Para além da redução de salário (Paulo, Teresa, Caio), das transferências forçadas (Aparecida e Paulo) e das demissões (Joana), Tomé traz uma reflexão mais ampla sobre os reflexos desses processos para os bancários e para a categoria:

Mas, nos anos 90, com o Neoliberalismo, o pessoal perdeu emprego e, com o processo tecnológico, ao mesmo tempo, o bancário ficou mais focado na sua sobrevivência, sem importar muito com o aspecto político, se está certo ou se está errado, o que importa é mais ele

estar vivo e trabalhando do que o coletivo. Nos anos de 87 e 90, a

greve dos bancários era muito forte.(...) era bem diferente, cara. Você nem precisava chamar o pessoal para a greve. Eles iam espontâneo, assim.

André, por sua vez, chama a atenção para a mudança de foco do banco ocorrida ao longo da década de 1990. Assim, avalia que antes o banco possui um foco maior “na parte social”. Como prova disso, cita que, em 1998, quando iniciou sua carreira, existiam ainda três tipos de gerentes: o gerente de habitação, o gerente social e o gerente comercial. A partir de 2000, essa estrutura gerencial é substituída por uma estrutura baseada na faixa de renda dos clientes, a exemplo do que ocorre nos bancos comerciais. De acordo

com André, a nova estrutura é composta pelos seguintes gerentes: Gerente Básico, Gerente Essencial, Gerente Integral e Gerente Personalizado.

Já Simão menciona a questão da informatização ao ser questionado sobre a década de 1990. Embora pondere que no X esse processo tem ocorrido de maneira desigual entre as áreas e processos, parece apresentar uma visão positiva acerca dessas mudanças.

Também Abel destaca que “algumas coisas mudaram para melhor”. Nessa direção, afirma ter havido melhoras nas condições de trabalho e, como prova disso, destaca que hoje o ambiente de trabalho é climatizado.
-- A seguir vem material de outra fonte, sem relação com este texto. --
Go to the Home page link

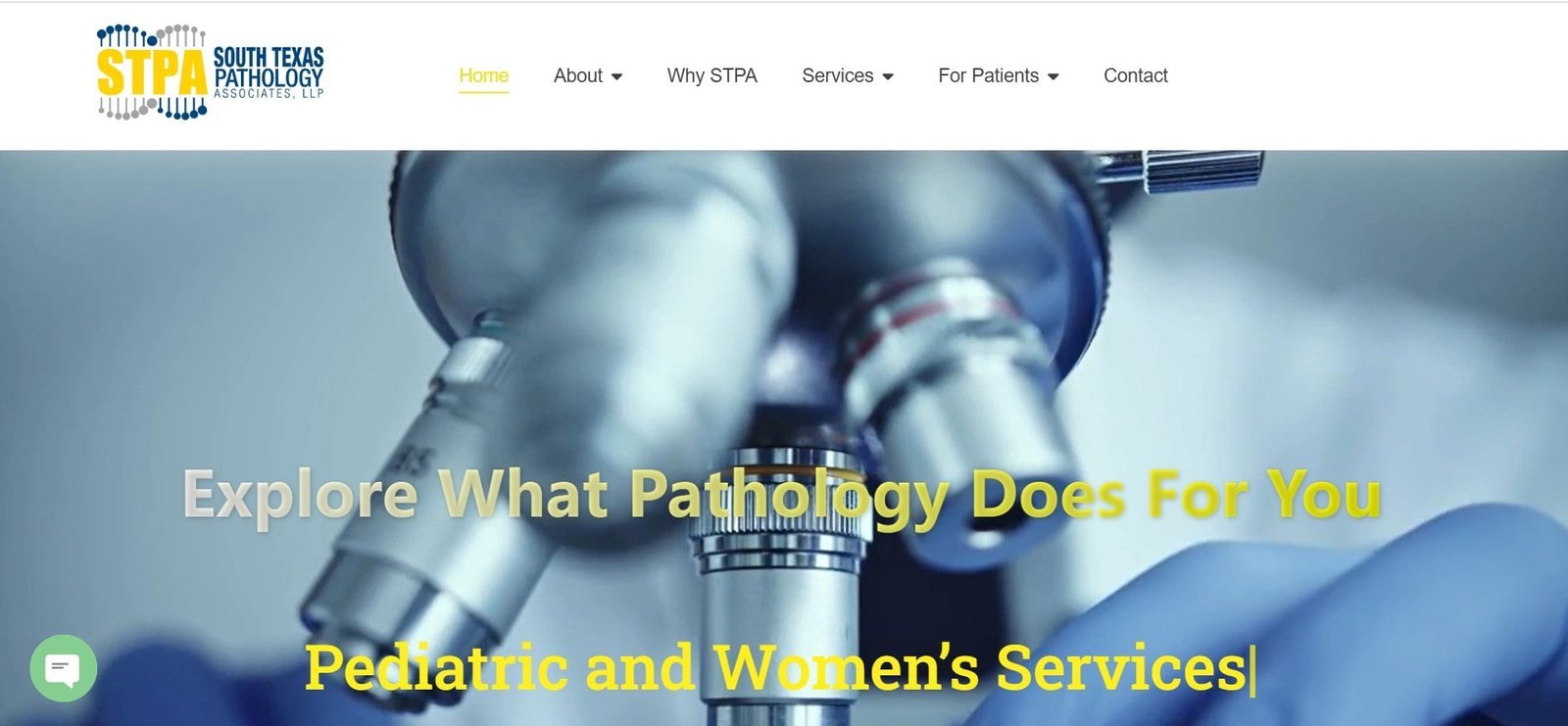coord(484,75)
Acrescenta ainda que não enxerga grandes e desastrosos impactos para aqueles que vivenciaram aquele período. Dessa forma, cita o caso de uma supervisora sua que “sobreviveu” a quatro reestruturações e afirma que, “às vezes, se aumentava muito mais a ansiedade e muito mais o medo do que a coisa realmente aconteceu”. Contudo, é interessante notar que Abel, ao tratar do contexto no qual está inserido, relata estar vivendo certa tensão devido ao processo de reestruturação que estava em curso em sua área. Ocorre que, por determinação da matriz, sua área estava prestes a se extinguir por meio de um processo de fusão.
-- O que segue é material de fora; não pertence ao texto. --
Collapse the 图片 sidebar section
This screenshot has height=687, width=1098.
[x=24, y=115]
Por fim, Roberta, fonoaudióloga e Analista Júnior do X, relata nada saber sobre a reestruturação dos anos de 1990 e, indo além, afirma: “Nunca ouvi falar. [risos]. E nem me preocupo em saber. Não sei, não sei.”. Tal indiferença, somada ao seu desinteresse confesso acerca de questões políticas e sindicais ligadas à categoria, como veremos a seguir, parecem sugerir uma não identificação com a categoria bancária.